Input records:
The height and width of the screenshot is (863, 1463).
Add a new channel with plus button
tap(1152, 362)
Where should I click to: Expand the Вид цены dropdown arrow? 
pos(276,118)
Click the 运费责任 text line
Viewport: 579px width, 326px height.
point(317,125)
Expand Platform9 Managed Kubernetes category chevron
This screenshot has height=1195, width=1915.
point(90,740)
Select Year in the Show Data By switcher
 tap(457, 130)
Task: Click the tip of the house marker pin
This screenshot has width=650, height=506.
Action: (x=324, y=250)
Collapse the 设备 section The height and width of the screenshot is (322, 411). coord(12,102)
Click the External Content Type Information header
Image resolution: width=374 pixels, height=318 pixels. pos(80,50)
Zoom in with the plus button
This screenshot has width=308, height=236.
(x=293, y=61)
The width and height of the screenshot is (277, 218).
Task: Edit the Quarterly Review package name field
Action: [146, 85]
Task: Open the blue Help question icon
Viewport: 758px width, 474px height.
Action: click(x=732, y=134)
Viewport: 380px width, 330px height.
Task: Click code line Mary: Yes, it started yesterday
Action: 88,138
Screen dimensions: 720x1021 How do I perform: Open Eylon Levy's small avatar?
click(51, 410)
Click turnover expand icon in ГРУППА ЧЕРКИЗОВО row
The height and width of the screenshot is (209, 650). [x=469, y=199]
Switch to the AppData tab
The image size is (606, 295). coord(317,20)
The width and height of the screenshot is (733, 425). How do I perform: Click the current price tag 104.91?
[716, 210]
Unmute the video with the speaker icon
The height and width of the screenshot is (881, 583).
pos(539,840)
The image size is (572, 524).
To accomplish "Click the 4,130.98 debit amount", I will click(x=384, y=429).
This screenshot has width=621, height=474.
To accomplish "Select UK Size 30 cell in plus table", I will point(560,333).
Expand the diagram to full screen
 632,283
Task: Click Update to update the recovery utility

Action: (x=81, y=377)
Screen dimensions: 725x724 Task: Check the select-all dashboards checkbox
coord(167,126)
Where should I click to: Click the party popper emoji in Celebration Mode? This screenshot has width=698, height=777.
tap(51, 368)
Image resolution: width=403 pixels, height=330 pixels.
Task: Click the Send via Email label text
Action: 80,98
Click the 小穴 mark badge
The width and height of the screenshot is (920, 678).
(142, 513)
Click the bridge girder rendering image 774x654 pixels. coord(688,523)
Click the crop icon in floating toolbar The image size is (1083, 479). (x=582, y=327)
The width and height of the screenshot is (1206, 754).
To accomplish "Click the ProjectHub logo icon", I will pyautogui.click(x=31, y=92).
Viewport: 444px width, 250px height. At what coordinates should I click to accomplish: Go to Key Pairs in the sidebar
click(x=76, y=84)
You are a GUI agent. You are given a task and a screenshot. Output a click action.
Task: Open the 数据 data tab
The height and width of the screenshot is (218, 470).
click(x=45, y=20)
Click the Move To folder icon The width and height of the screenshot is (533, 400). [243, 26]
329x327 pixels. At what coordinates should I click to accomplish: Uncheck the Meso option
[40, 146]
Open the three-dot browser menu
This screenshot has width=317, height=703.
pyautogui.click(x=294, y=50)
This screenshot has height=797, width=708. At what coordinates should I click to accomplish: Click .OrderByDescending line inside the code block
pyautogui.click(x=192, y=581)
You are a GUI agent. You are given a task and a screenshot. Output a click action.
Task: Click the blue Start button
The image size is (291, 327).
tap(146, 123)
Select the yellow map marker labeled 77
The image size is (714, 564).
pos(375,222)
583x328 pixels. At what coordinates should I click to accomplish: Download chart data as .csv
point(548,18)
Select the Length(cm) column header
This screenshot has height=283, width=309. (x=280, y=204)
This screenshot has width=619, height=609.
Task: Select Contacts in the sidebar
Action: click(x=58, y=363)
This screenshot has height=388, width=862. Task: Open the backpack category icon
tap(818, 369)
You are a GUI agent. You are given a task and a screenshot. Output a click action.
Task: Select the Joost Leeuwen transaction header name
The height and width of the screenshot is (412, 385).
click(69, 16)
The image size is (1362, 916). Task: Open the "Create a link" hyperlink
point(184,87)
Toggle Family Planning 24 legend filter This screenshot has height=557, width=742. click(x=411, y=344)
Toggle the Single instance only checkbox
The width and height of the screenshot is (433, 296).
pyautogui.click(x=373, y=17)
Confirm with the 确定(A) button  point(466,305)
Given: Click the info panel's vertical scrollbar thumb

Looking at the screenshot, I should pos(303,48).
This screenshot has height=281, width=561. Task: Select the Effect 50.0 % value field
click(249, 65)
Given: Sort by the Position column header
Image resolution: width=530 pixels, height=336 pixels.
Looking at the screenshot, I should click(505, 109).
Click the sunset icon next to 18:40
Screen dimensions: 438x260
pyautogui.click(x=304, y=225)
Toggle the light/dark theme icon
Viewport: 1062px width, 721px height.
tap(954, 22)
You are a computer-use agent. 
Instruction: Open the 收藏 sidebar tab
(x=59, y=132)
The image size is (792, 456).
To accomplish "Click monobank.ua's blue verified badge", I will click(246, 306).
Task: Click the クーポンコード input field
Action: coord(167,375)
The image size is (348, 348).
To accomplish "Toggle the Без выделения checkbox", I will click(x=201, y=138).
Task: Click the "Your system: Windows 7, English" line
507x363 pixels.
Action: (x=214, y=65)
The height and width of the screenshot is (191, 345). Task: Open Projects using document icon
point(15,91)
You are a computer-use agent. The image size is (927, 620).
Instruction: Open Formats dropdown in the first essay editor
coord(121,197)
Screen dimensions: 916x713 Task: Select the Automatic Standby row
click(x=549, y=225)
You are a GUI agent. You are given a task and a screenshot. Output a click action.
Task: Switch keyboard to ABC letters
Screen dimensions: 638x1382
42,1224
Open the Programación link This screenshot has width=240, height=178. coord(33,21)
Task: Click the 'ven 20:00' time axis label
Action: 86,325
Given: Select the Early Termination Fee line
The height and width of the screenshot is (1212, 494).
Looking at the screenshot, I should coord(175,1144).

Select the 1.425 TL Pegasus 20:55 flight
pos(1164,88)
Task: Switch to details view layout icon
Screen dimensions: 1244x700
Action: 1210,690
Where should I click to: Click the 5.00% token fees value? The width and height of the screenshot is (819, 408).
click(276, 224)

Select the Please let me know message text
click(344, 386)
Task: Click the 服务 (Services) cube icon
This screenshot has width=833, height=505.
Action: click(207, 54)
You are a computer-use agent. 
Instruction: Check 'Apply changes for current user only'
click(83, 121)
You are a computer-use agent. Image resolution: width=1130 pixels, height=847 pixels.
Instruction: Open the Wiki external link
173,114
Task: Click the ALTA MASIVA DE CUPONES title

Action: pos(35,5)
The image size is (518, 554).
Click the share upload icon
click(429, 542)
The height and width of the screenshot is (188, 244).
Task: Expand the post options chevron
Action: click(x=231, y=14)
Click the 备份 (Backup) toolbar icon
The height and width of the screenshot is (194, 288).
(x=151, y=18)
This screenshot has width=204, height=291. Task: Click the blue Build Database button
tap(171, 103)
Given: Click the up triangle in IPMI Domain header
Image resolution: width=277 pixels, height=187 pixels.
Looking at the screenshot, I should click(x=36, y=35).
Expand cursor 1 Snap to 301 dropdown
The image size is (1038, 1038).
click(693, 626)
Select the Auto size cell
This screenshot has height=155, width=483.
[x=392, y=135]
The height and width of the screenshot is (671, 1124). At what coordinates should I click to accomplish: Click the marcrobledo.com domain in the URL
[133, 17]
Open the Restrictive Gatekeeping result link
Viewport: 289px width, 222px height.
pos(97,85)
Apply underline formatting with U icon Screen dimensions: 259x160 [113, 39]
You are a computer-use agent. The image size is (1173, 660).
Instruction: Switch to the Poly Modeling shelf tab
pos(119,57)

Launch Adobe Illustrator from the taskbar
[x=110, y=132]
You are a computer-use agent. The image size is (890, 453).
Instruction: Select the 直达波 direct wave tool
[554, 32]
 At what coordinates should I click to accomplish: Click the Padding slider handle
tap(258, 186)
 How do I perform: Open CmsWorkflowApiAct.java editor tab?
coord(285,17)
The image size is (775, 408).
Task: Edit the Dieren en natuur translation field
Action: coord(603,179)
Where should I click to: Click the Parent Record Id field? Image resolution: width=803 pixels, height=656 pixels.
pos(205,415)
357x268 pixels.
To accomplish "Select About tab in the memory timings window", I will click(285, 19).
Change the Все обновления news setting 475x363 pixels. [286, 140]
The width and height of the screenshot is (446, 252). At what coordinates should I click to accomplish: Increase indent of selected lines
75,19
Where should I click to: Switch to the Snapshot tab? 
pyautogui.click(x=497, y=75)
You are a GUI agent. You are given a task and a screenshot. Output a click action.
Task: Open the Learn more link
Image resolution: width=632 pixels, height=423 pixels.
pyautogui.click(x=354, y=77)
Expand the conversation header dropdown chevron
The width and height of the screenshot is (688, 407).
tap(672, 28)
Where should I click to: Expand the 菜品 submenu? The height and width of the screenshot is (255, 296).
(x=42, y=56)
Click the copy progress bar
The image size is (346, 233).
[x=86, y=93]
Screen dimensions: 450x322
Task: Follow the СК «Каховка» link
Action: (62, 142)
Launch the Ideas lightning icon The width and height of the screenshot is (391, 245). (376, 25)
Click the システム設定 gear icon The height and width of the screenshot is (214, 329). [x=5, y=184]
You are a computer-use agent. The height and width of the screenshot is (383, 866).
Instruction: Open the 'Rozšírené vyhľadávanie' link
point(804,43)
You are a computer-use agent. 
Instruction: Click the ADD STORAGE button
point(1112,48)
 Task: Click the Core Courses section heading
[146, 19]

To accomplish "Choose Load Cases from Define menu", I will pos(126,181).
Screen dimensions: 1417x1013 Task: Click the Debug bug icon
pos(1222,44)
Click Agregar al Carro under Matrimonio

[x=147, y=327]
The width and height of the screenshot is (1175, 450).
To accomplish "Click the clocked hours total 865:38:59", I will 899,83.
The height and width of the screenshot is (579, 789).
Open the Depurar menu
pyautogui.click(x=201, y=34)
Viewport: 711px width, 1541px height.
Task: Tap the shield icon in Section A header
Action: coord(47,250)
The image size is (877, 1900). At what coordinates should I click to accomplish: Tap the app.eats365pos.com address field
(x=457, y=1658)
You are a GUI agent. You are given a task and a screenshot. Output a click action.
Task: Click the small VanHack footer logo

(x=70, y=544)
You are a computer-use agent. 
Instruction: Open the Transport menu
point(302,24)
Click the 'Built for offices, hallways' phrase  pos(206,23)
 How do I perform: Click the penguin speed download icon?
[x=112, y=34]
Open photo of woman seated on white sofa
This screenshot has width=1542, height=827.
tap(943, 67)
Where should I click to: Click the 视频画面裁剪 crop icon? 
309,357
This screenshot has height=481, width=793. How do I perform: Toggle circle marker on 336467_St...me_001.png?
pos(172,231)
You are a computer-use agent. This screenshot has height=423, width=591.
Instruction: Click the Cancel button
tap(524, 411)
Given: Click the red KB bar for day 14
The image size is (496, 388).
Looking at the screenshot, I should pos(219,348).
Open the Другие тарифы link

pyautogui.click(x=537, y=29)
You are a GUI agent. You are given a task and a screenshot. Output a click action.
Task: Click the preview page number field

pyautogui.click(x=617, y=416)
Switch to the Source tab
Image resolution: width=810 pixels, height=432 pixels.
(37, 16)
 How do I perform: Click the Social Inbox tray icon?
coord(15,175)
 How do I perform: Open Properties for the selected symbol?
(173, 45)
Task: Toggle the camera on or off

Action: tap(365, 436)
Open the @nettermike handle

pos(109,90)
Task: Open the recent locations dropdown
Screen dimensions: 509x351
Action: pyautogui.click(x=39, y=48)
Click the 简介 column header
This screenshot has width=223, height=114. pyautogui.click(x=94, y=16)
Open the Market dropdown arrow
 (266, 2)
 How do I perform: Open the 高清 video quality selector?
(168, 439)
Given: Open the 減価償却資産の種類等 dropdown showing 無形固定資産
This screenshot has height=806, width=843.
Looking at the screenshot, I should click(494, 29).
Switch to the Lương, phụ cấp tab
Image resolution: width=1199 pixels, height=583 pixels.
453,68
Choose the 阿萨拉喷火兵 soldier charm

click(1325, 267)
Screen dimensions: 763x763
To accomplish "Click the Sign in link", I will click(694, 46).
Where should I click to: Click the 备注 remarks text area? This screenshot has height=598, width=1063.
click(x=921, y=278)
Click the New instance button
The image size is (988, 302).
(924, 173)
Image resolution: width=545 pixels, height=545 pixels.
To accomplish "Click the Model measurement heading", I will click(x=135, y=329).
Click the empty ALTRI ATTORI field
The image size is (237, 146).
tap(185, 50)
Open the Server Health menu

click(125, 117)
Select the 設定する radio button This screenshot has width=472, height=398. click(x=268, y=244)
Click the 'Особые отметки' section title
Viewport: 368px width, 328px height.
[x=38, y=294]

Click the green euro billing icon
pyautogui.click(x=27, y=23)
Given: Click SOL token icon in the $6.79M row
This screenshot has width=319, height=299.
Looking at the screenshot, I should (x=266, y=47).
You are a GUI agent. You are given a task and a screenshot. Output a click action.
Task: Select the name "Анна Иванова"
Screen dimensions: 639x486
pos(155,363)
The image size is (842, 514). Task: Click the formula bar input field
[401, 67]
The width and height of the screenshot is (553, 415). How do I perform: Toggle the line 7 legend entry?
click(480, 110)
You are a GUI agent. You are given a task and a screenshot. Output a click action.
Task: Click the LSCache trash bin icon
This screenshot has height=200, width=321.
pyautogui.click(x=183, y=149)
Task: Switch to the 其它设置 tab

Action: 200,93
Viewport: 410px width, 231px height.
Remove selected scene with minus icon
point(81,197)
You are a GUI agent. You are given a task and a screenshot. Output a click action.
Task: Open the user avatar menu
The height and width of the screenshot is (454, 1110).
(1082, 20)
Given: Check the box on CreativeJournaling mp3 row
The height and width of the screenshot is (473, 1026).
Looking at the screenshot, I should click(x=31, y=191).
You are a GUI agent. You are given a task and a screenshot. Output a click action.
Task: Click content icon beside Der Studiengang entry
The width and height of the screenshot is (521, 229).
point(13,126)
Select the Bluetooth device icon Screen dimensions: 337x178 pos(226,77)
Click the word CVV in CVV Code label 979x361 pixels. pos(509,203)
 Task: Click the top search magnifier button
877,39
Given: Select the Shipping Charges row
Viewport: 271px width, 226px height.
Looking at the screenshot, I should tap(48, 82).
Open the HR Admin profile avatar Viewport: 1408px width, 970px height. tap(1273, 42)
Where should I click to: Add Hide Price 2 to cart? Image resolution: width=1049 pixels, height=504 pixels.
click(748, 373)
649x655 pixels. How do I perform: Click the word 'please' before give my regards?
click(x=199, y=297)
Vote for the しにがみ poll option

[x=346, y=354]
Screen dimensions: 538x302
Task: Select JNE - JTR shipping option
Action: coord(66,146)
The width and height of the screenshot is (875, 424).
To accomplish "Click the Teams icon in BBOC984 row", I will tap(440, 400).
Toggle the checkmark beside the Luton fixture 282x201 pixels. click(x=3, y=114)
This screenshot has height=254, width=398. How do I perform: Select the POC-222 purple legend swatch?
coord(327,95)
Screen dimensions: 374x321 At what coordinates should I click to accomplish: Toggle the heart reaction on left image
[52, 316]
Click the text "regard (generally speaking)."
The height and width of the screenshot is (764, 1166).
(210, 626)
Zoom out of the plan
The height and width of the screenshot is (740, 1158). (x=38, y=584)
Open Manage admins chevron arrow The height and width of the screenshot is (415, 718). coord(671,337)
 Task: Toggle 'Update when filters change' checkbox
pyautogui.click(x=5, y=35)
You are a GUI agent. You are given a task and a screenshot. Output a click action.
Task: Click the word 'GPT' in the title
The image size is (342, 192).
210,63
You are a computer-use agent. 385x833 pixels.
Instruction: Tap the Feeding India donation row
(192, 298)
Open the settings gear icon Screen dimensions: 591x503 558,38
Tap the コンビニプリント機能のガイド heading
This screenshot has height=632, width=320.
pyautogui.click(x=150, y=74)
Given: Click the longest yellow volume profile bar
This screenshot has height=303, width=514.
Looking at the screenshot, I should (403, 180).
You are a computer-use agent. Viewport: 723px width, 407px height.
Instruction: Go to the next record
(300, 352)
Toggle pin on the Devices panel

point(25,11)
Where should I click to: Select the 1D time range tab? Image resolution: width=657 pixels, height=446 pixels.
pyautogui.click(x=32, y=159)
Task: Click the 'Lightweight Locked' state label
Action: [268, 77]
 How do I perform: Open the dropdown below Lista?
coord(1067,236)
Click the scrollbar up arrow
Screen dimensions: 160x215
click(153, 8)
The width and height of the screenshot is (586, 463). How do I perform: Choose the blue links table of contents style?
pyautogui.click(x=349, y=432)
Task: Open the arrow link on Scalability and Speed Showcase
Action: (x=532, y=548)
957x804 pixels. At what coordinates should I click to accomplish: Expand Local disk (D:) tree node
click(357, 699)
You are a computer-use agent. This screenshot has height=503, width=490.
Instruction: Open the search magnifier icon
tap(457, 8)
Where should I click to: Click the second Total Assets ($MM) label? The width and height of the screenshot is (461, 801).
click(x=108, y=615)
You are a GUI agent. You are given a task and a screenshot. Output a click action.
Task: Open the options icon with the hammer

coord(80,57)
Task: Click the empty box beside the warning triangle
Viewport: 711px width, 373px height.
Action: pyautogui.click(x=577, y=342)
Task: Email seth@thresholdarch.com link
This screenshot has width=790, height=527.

Task prompt:
Those lines above that contain the string "gear" should be returned.

Output:
Click the システム設定 gear icon The height and width of the screenshot is (214, 329). [x=5, y=184]
Open the settings gear icon Screen dimensions: 591x503 558,38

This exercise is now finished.